Instructions for the task – Please reproduce every entry below without omitting a single line.

(Source data)
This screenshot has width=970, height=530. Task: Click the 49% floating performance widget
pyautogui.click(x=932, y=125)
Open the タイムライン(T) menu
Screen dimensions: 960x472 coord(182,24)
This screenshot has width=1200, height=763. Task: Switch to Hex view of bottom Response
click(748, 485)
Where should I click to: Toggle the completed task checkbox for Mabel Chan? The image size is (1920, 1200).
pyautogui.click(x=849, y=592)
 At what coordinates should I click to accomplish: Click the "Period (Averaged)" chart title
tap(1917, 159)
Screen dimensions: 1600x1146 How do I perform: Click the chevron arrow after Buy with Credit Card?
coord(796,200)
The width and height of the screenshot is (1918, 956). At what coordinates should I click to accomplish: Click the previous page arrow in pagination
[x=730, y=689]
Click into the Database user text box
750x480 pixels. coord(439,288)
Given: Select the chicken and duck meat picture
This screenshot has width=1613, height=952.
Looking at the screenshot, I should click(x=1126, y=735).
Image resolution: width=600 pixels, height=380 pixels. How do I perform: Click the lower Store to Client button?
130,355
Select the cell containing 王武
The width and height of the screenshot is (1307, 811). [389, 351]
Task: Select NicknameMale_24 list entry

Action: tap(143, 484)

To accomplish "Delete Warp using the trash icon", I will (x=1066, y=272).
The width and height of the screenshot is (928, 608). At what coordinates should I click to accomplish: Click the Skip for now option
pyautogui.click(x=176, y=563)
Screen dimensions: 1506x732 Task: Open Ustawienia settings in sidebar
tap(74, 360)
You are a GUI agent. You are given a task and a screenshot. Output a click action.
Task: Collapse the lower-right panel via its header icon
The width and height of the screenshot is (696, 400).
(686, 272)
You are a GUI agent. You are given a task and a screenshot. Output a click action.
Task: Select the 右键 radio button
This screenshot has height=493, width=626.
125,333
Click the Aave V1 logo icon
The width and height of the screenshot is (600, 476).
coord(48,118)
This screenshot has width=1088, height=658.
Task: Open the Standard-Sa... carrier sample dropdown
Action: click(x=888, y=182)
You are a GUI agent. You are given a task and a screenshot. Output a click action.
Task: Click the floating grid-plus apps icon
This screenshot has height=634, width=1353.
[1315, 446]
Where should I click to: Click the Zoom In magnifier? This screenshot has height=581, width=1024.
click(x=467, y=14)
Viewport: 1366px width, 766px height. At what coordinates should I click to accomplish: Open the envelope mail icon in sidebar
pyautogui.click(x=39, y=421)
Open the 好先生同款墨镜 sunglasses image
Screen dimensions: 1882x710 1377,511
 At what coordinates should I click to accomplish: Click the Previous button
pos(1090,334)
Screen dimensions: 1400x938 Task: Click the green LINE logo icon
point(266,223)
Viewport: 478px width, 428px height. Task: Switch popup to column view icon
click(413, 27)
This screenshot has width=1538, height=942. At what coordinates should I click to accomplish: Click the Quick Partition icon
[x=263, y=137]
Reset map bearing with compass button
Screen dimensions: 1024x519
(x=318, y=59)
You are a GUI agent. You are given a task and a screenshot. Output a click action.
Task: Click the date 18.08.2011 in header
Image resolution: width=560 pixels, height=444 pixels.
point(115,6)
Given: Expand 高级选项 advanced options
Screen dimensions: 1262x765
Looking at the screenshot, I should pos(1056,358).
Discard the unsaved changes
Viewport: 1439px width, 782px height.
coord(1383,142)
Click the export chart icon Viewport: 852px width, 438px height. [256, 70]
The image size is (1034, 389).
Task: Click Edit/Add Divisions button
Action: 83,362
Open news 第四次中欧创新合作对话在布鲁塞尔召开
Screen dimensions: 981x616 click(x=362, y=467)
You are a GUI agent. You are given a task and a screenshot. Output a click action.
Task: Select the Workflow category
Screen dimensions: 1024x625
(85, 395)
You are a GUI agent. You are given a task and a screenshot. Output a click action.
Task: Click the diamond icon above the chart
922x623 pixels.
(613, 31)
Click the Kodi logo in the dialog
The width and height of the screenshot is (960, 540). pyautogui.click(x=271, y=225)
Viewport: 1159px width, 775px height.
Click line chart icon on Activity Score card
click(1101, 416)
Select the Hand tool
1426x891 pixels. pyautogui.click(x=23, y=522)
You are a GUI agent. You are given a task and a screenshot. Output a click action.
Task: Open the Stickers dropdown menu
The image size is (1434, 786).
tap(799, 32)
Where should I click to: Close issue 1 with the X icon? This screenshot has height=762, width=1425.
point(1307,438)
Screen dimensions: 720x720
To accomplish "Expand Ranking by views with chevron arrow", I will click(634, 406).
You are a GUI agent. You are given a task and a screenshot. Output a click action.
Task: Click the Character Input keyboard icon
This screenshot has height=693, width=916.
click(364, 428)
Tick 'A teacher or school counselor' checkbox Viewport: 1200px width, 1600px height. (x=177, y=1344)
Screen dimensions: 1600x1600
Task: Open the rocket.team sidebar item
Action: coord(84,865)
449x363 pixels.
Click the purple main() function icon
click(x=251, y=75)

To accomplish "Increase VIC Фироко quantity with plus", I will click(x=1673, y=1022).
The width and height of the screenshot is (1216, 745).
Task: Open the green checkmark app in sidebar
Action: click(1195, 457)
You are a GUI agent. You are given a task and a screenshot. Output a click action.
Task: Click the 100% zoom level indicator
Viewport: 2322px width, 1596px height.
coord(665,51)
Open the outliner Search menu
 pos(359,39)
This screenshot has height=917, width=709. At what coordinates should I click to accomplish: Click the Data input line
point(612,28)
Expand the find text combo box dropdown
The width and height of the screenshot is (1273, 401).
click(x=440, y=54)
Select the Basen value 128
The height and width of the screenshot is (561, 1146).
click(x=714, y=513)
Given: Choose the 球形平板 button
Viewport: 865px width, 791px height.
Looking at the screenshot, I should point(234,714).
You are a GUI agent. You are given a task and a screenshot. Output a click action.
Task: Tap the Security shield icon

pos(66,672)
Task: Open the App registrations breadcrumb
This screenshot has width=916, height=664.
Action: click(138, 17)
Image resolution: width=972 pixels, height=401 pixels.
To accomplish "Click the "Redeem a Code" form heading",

Problem solution –
This screenshot has width=970, height=530. Task: Click the 49% floating performance widget
pyautogui.click(x=932, y=125)
Open the タイムライン(T) menu
Screen dimensions: 960x472 coord(182,24)
This screenshot has width=1200, height=763. Task: Switch to Hex view of bottom Response
click(748, 485)
Where should I click to: Toggle the completed task checkbox for Mabel Chan? The image size is (1920, 1200).
pyautogui.click(x=849, y=592)
 At what coordinates should I click to accomplish: Click the "Period (Averaged)" chart title
tap(1917, 159)
Screen dimensions: 1600x1146 How do I perform: Click the chevron arrow after Buy with Credit Card?
coord(796,200)
The width and height of the screenshot is (1918, 956). At what coordinates should I click to accomplish: Click the previous page arrow in pagination
[x=730, y=689]
Click into the Database user text box
750x480 pixels. coord(439,288)
Given: Select the chicken and duck meat picture
This screenshot has width=1613, height=952.
Looking at the screenshot, I should click(x=1126, y=735).
Image resolution: width=600 pixels, height=380 pixels. How do I perform: Click the lower Store to Client button?
130,355
Select the cell containing 王武
The width and height of the screenshot is (1307, 811). [389, 351]
Task: Select NicknameMale_24 list entry

Action: tap(143, 484)

To accomplish "Delete Warp using the trash icon", I will (x=1066, y=272).
The width and height of the screenshot is (928, 608). At what coordinates should I click to accomplish: Click the Skip for now option
pyautogui.click(x=176, y=563)
Screen dimensions: 1506x732 Task: Open Ustawienia settings in sidebar
tap(74, 360)
You are a GUI agent. You are given a task and a screenshot. Output a click action.
Task: Collapse the lower-right panel via its header icon
The width and height of the screenshot is (696, 400).
(686, 272)
You are a GUI agent. You are given a task and a screenshot. Output a click action.
Task: Select the 右键 radio button
This screenshot has height=493, width=626.
125,333
Click the Aave V1 logo icon
The width and height of the screenshot is (600, 476).
coord(48,118)
This screenshot has width=1088, height=658.
Task: Open the Standard-Sa... carrier sample dropdown
Action: click(x=888, y=182)
You are a GUI agent. You are given a task and a screenshot. Output a click action.
Task: Click the floating grid-plus apps icon
This screenshot has height=634, width=1353.
[1315, 446]
Where should I click to: Click the Zoom In magnifier? This screenshot has height=581, width=1024.
click(x=467, y=14)
Viewport: 1366px width, 766px height. At what coordinates should I click to accomplish: Open the envelope mail icon in sidebar
pyautogui.click(x=39, y=421)
Open the 好先生同款墨镜 sunglasses image
Screen dimensions: 1882x710 1377,511
 At what coordinates should I click to accomplish: Click the Previous button
pos(1090,334)
Screen dimensions: 1400x938 Task: Click the green LINE logo icon
point(266,223)
Viewport: 478px width, 428px height. Task: Switch popup to column view icon
click(413, 27)
This screenshot has width=1538, height=942. At what coordinates should I click to accomplish: Click the Quick Partition icon
[x=263, y=137]
Reset map bearing with compass button
Screen dimensions: 1024x519
(x=318, y=59)
You are a GUI agent. You are given a task and a screenshot. Output a click action.
Task: Click the date 18.08.2011 in header
Image resolution: width=560 pixels, height=444 pixels.
point(115,6)
Given: Expand 高级选项 advanced options
Screen dimensions: 1262x765
Looking at the screenshot, I should pos(1056,358).
Discard the unsaved changes
Viewport: 1439px width, 782px height.
coord(1383,142)
Click the export chart icon Viewport: 852px width, 438px height. [256, 70]
The image size is (1034, 389).
Task: Click Edit/Add Divisions button
Action: 83,362
Open news 第四次中欧创新合作对话在布鲁塞尔召开
Screen dimensions: 981x616 click(x=362, y=467)
You are a GUI agent. You are given a task and a screenshot. Output a click action.
Task: Select the Workflow category
Screen dimensions: 1024x625
(85, 395)
You are a GUI agent. You are given a task and a screenshot. Output a click action.
Task: Click the diamond icon above the chart
922x623 pixels.
(613, 31)
Click the Kodi logo in the dialog
The width and height of the screenshot is (960, 540). pyautogui.click(x=271, y=225)
Viewport: 1159px width, 775px height.
Click line chart icon on Activity Score card
click(1101, 416)
Select the Hand tool
1426x891 pixels. pyautogui.click(x=23, y=522)
You are a GUI agent. You are given a task and a screenshot. Output a click action.
Task: Open the Stickers dropdown menu
The image size is (1434, 786).
tap(799, 32)
Where should I click to: Close issue 1 with the X icon? This screenshot has height=762, width=1425.
point(1307,438)
Screen dimensions: 720x720
To accomplish "Expand Ranking by views with chevron arrow", I will click(634, 406).
You are a GUI agent. You are given a task and a screenshot. Output a click action.
Task: Click the Character Input keyboard icon
This screenshot has height=693, width=916.
click(364, 428)
Tick 'A teacher or school counselor' checkbox Viewport: 1200px width, 1600px height. (x=177, y=1344)
Screen dimensions: 1600x1600
Task: Open the rocket.team sidebar item
Action: coord(84,865)
449x363 pixels.
Click the purple main() function icon
click(x=251, y=75)

To accomplish "Increase VIC Фироко quantity with plus", I will click(x=1673, y=1022).
The width and height of the screenshot is (1216, 745).
Task: Open the green checkmark app in sidebar
Action: click(1195, 457)
You are a GUI agent. You are given a task and a screenshot. Output a click action.
Task: Click the 100% zoom level indicator
Viewport: 2322px width, 1596px height.
coord(665,51)
Open the outliner Search menu
 pos(359,39)
This screenshot has height=917, width=709. At what coordinates should I click to accomplish: Click the Data input line
point(612,28)
Expand the find text combo box dropdown
The width and height of the screenshot is (1273, 401).
click(x=440, y=54)
Select the Basen value 128
The height and width of the screenshot is (561, 1146).
click(x=714, y=513)
Given: Choose the 球形平板 button
Viewport: 865px width, 791px height.
Looking at the screenshot, I should point(234,714).
You are a GUI agent. You are given a task and a screenshot. Output a click action.
Task: Tap the Security shield icon

pos(66,672)
Task: Open the App registrations breadcrumb
This screenshot has width=916, height=664.
Action: click(138, 17)
Image resolution: width=972 pixels, height=401 pixels.
To accomplish "Click the "Redeem a Code" form heading",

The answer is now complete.